Das Geschehen spielt sich zumeist in schön verwinkelt gestalteten Innenarealen ab, aber es gibt auch größere und hübsch gestaltete Außenbereiche. Die Locations sind sehr abwechslungsreich gestaltet: Man besucht typische "Regime"-Festungen, brutale Gefangenenlager, kommt über Berlin bis nach Gibraltar und sogar noch sehr viel weiter. Aber davon wird hier nichts verraten. Nur soviel dazu: Es wird gegen Ende extrem abgefahren und absolut Over the Top!
Noch kurz zur Technik: Das neue Wolfenstein ist kein Meilenstein in Sachen Grafik, kann sich aber durchaus sehen lassen. Auf den LastGen Konslen wäre das Spiel wohl so nicht möglich gewesen, denn die Umgebung ist größtenteils zerstörbar und es läuft nach meinen Eindrücken fast immer in konstanten 60fps in 1080p Auflösung.
Auch der Sound ist brachial, die Musik mal rockig, mal dramatisch, mal witzig, aber immer zur jeweiligen Situation passend. Sowas geibt es heute nur noch eher selten. Ebenso können sich die wuchtigen Waffensounds hören lassen. Also die Anlage ordentlich aufdrehen, dann kommt Stimmung auf - Wolfenstein ist spielgewordener Heavy Metal!
Dazu kommt noch ein umfangreiches Crafting-System und man kann seine Fähigkeiten rollenspielartig aufleveln. Unzählige Sammelobjekte runden das ganze ab, was die Langzeitmotivation durchaus eine Weile hochhalten sollte.
Fazit: Wer auf Oldschool-Shooter wie Doom 3 oder Half Life 2 steht, der sollte sich diese Perle nicht entgehen lassen! Was Metro 2033 ansatzweise versucht hatte, geht hier voll auf. Das Spiel motiviert lange, erzählt eine schöne Geschichte, manchmal lustig, manchmal traurig und vergisst die Einbindung des Spielers dabei nicht. Denn Spaß hat man nicht nur mit den knackigen Shootouts, sondern auch mit dem Abwechslungsreichtum, was die Locations und alternativen Vorgehensweisen des Spielers angeht.

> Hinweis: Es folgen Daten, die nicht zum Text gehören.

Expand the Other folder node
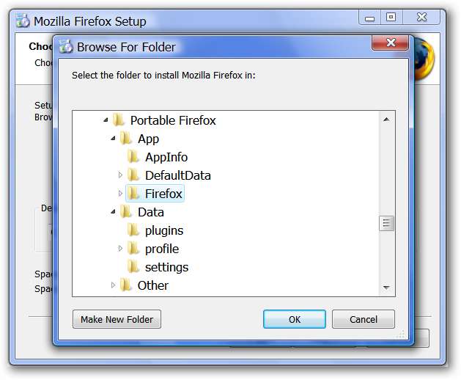 114,285
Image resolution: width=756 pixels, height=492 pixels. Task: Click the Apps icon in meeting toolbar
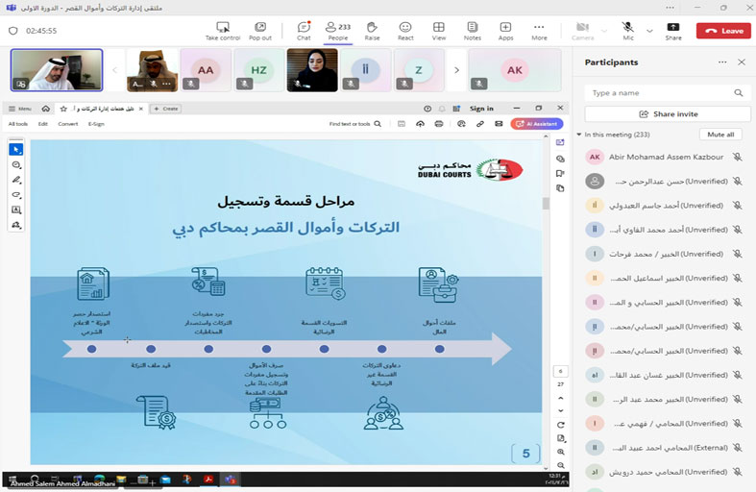click(505, 29)
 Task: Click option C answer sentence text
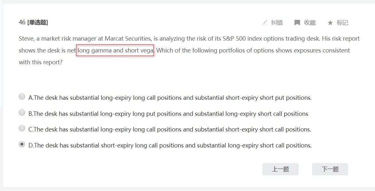click(170, 129)
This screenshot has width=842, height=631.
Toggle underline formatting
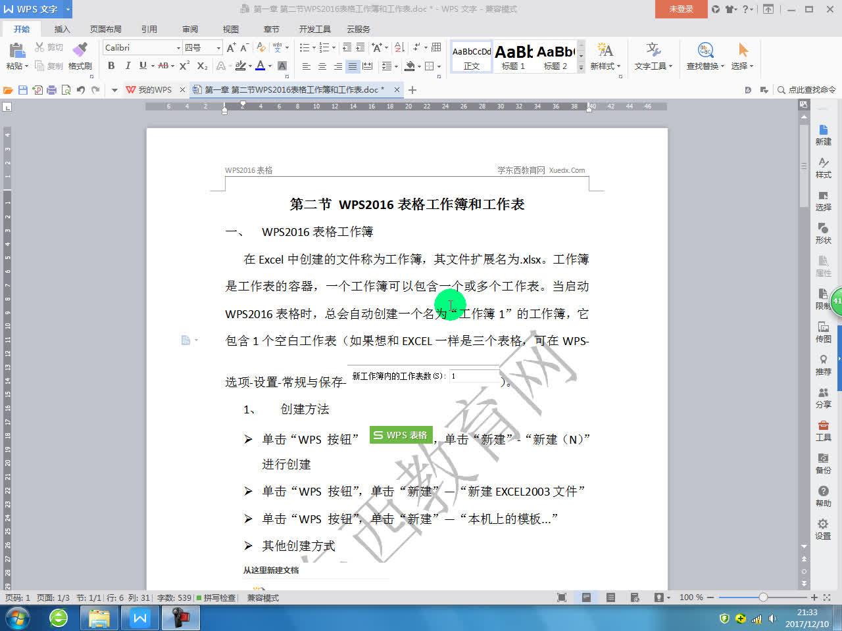[143, 66]
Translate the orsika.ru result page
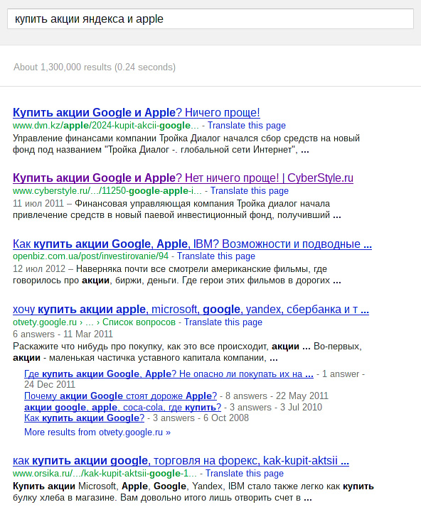 (245, 474)
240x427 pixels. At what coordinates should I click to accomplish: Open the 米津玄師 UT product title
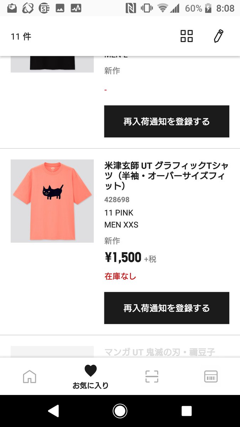point(167,176)
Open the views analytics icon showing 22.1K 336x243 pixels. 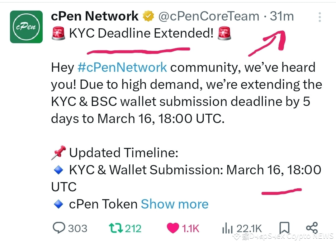point(227,228)
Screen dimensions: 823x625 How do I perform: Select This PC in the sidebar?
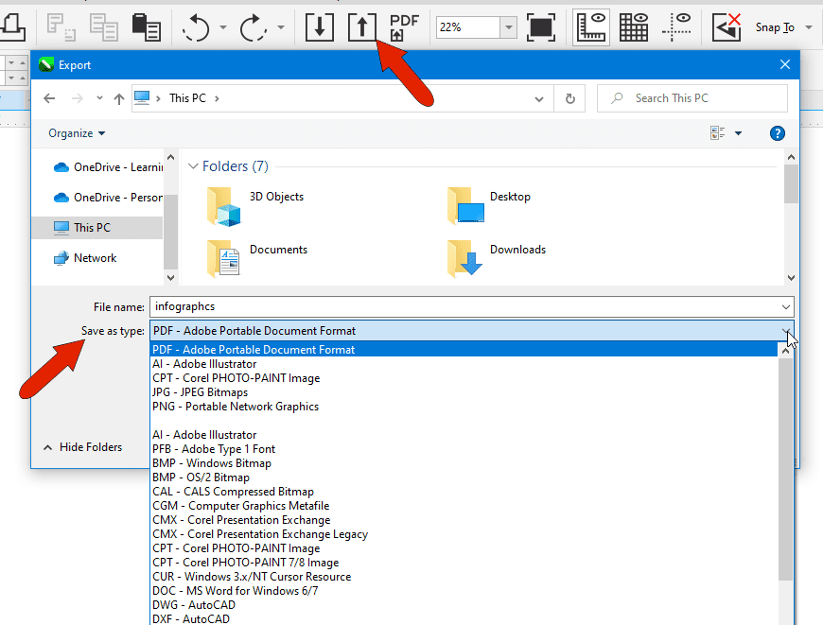(93, 227)
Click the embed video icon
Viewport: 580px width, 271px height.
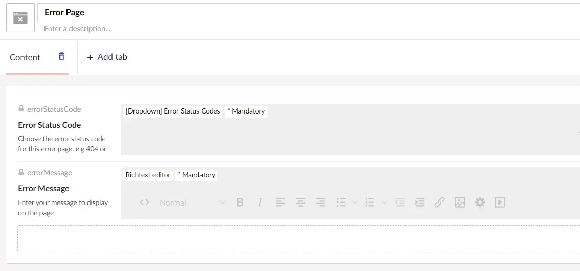[500, 202]
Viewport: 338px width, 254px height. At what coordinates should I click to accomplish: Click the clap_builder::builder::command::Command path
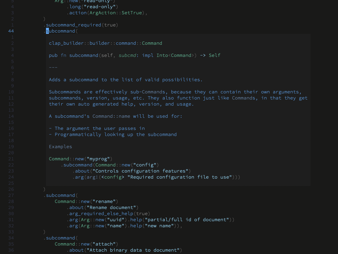coord(105,43)
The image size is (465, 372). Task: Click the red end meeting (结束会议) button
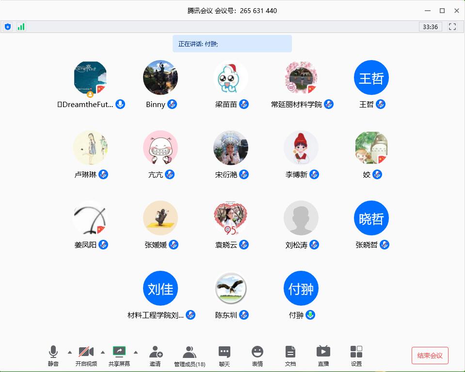430,356
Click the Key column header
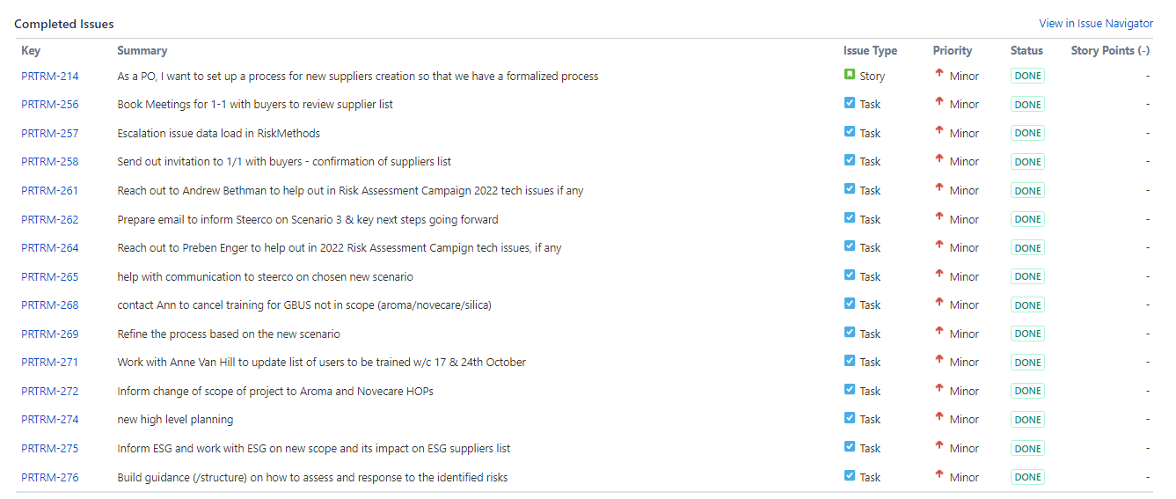 [x=31, y=51]
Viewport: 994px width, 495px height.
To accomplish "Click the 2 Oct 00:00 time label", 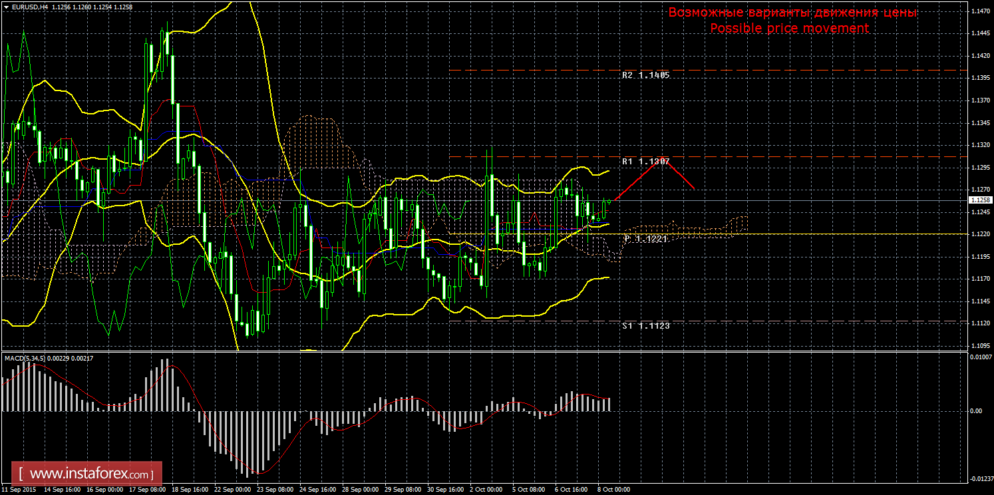I will (x=486, y=490).
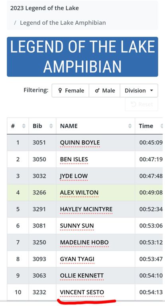This screenshot has height=306, width=165.
Task: Open QUINN BOYLE result details
Action: pyautogui.click(x=80, y=143)
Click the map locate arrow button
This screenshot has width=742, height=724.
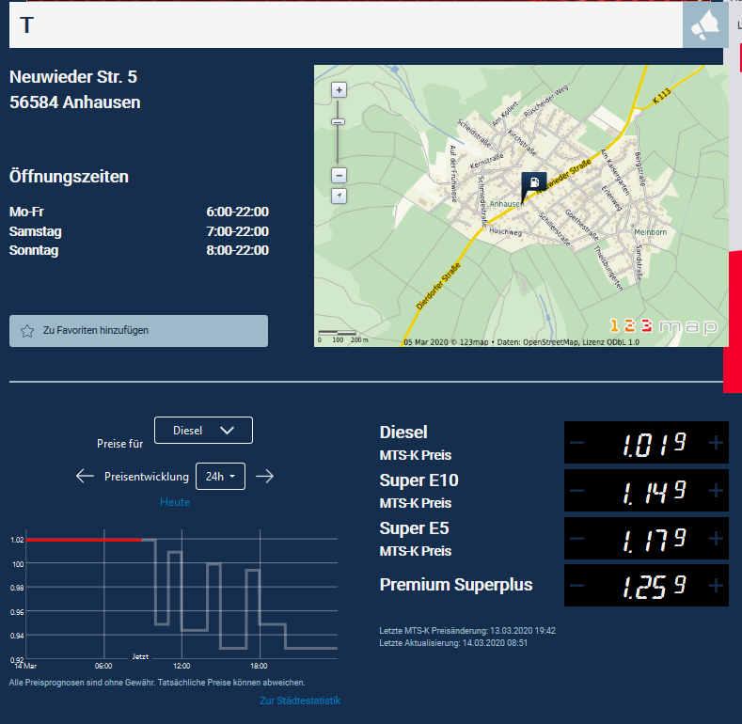tap(339, 196)
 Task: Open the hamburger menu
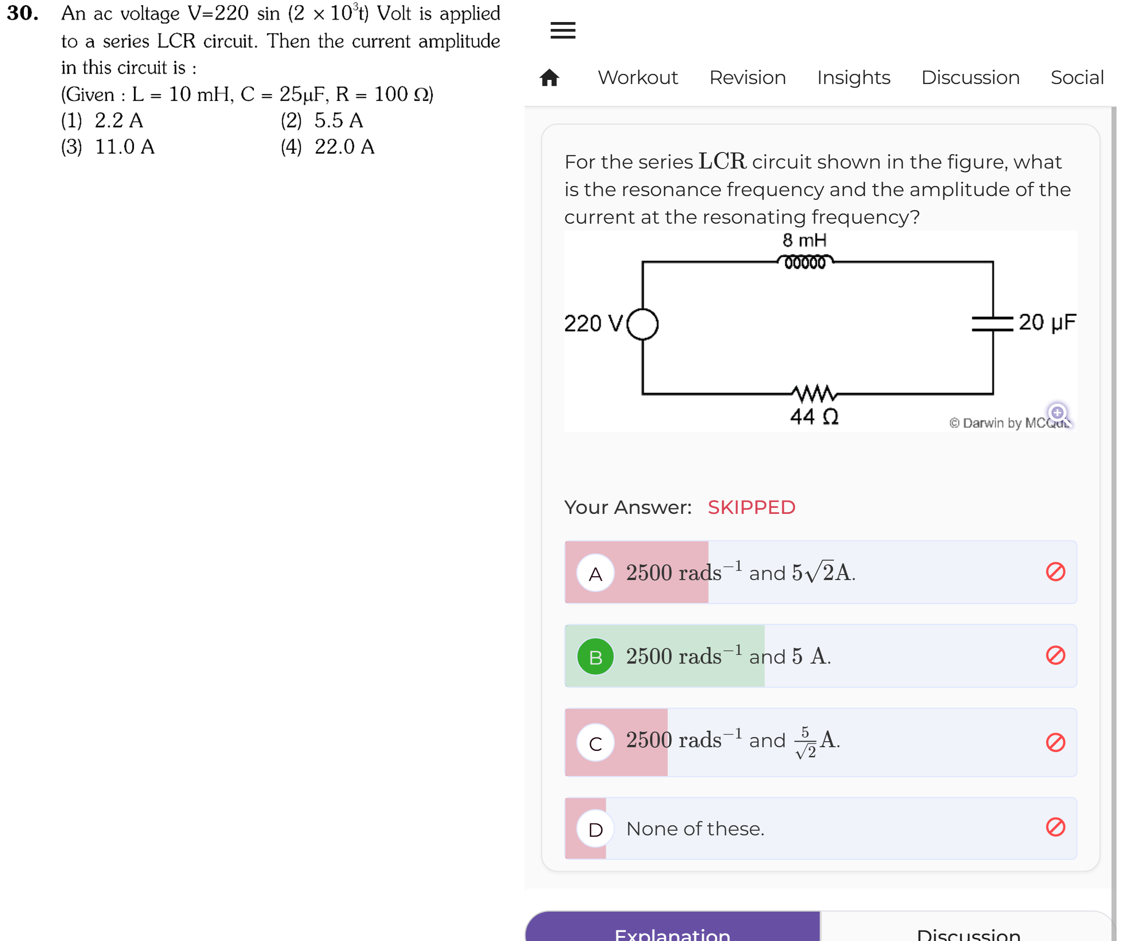click(x=562, y=31)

Spieler, die regenerative Lebensenergie als Bedingung ansehen, Realismus vorziehen, oder einen Multiplayer als Bedingung ansehen, sollten lieber einen Bogen um Wolfenstein herum machen. Wer es einfach mal wieder im Alleingang ordentlich krachen lassen will, für den ist das Spiel genau richtig!